> [EXCERPT]

+ + + +

I’m really into “family values” in my personal life. My personal religion (my purpose) is the happiness of my wife and four kids (although they are now adults so it’s mostly up to them now). So don’t get me wrong: I really value family.
Having said that, I think we sometimes assume that we need to be close to our family members at all costs. That’s the default position of many people including LDS. The ultimate example of this is the abused wife who keeps it together for the sake of the family (eternal family).
But what if there’s another approach to life? What if we view family members the way we view other relationships? What if we gravitate towards those who bring us peace and happiness and move away from those who don’t. Where is it written that we have to occupy ourselves with toxic people?
I’ve never been fortunate enough to experience a friends-giving in late Nov. because we are obligated on Thanksgiving to host 20+ family members including some we’d rather not. We do our duty but sometimes I fantasize about the alternative.
The Deseret News article is clueless. It doesn’t mention examples of why people are cutting off their parents. Is it because they are LGBTQ and the parents won’t validate the mere reality of their sexual and/or gender orientation? Is it because their parents’ conservative politics are overbearing and brash? Is it because the parents push their religious values onto their kids who no longer believe?
The advice that the article gives is terrible. It basically tells parents to reach out to their children who have distanced themselves from them to see them as oversensitive, overreactive, fragile liberals who are practicing “cancel culture.” No. This is ineffective. If anything it is likely to push children away even further. What might be more effective is the parents acknowledging that they maybe some of their views of LGBTQs, liberals, and the non-religious were too harsh and judgmental in the past and that they accept them children whatever their sexual/gender orientations, political views, and religious beliefs are, even if they don’t fully see it their way all the time. It would also be helpful for parents to acknowledge that the inclination to reject (i.e., cancel culture) is very much a phenomenon on the conservative side and that conservatives can be overreactive and oversensitive as well. Let’s not pretend for one minute that there isn’t a lot of conservative oversensitivity at BYU and overreactiveness to views that are more liberal or challenging of Mormon tradition. If you express belief that the BOM is a 19th-century construct or that abortion rights should be protected, you could very well face ostracism, rejection of an ecclesiastical endorsement, or expulsion. That seems to be some pretty harsh cancel culture right there.

+ + + +

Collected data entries
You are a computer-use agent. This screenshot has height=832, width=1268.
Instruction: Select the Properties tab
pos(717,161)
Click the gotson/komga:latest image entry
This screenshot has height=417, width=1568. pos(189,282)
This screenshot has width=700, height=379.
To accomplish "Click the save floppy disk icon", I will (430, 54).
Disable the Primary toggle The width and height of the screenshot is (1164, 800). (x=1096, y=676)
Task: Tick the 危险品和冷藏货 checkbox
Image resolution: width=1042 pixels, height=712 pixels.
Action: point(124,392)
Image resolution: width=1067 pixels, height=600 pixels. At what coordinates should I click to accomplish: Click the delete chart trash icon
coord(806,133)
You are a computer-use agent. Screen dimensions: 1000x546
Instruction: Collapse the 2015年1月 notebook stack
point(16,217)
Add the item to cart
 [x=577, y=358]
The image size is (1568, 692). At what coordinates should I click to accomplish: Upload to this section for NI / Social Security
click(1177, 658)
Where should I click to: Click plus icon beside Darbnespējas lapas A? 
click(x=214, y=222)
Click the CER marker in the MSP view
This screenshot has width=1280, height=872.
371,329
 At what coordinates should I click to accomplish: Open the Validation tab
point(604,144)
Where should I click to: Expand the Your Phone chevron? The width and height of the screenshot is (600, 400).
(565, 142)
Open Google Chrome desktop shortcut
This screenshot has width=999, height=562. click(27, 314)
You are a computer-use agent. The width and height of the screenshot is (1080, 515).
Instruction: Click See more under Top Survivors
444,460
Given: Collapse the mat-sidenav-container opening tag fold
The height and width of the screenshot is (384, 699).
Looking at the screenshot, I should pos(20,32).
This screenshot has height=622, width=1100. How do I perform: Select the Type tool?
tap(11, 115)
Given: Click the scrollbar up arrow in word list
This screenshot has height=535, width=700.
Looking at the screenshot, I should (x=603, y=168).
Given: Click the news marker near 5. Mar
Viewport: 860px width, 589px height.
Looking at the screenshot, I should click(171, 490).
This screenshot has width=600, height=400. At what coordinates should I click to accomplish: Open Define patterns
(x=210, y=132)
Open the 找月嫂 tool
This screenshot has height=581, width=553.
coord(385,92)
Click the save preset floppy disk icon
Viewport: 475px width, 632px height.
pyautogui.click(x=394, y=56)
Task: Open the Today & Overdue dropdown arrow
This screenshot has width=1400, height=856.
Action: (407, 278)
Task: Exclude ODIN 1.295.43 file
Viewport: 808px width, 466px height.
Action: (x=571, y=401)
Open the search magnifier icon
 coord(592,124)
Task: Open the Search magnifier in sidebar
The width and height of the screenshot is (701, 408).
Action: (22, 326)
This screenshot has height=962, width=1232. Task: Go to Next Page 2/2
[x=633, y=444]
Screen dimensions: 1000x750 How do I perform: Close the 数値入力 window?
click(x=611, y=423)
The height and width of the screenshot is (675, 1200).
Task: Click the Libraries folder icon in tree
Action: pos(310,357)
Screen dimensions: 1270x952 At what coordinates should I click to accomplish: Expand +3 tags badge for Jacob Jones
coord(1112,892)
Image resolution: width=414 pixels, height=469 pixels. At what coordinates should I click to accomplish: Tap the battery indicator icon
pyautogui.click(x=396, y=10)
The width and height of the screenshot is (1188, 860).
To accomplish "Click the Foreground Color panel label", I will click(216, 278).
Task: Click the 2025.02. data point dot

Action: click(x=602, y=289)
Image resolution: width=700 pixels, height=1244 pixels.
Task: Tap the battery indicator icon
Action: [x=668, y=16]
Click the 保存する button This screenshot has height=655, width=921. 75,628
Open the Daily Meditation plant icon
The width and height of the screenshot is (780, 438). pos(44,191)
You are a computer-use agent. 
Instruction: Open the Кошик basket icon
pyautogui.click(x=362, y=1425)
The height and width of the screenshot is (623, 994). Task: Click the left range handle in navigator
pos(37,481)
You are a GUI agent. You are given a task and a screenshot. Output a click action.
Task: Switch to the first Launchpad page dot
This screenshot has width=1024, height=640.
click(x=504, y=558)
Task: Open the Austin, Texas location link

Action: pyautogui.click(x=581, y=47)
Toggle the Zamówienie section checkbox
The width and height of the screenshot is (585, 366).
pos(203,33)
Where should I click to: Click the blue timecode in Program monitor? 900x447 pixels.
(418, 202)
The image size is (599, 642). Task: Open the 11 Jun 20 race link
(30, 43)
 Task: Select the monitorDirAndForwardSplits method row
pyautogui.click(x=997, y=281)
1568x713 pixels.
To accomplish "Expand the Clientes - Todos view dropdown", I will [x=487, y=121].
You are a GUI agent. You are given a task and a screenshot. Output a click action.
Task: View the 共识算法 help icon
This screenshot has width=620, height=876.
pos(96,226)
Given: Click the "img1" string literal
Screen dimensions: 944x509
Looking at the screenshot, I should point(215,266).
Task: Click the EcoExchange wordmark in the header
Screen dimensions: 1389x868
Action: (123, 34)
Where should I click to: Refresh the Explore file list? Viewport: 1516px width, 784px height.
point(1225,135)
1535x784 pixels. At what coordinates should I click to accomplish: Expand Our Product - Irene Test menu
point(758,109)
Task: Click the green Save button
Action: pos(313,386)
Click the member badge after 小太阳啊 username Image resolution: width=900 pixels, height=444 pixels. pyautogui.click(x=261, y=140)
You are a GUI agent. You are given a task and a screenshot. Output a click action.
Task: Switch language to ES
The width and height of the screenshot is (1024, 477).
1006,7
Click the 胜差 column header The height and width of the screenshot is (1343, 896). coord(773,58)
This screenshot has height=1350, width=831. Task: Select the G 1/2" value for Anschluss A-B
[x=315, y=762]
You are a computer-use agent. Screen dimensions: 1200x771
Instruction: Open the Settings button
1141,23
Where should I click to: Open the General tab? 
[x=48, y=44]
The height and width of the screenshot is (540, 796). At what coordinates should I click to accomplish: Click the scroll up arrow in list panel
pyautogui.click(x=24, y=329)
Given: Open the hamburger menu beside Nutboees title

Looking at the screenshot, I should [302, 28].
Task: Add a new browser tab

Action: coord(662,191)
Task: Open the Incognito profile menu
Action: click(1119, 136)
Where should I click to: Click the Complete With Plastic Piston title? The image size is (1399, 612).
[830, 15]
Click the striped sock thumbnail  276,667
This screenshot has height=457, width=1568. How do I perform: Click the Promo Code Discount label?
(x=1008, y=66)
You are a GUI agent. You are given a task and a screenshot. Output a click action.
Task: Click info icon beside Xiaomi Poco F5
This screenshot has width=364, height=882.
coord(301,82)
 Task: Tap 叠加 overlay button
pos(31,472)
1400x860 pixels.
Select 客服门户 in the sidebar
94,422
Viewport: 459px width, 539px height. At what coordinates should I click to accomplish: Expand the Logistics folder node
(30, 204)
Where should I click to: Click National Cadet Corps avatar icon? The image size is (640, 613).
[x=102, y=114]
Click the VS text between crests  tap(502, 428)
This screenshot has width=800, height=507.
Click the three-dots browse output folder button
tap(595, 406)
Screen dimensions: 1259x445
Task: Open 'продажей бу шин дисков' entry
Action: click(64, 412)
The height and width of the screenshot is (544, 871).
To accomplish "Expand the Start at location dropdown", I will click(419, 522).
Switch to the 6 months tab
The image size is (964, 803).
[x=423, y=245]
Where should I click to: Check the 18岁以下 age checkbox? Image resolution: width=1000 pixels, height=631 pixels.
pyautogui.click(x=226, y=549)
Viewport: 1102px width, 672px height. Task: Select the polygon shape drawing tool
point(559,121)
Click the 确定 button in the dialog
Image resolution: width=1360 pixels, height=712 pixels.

+ + + +

> [WORK INSTRUCTION 1] Write out the commentary from "The Deseret News" to "no longer believe?", changing "clueless" to "uninformed".
> [WORK INSTRUCTION 2] Summarize the commentary in two sentences.
> [WORK INSTRUCTION 3] List every consequence the commentary says someone at BYU could face for expressing views that are more liberal or that challenge Mormon tradition.
Rely on the commentary alone, not on the entries.

> [EXPECTED ANSWER 1]
The Deseret News article is uninformed. It doesn’t mention examples of why people are cutting off their parents. Is it because they are LGBTQ and the parents won’t validate the mere reality of their sexual and/or gender orientation? Is it because their parents’ conservative politics are overbearing and brash? Is it because the parents push their religious values onto their kids who no longer believe?

> [EXPECTED ANSWER 2] The author values family but questions the assumption that people must stay close to family members at all costs, suggesting they might instead move toward those who bring them peace and away from toxic relatives. The author criticizes a Deseret News article on children cutting off their parents for ignoring the reasons behind it and for giving poor advice, arguing that parents should acknowledge their past harshness, accept their children's differences, and admit that conservatives practice cancel culture too.

> [EXPECTED ANSWER 3]
- Ostracism
- Rejection of an ecclesiastical endorsement
- Expulsion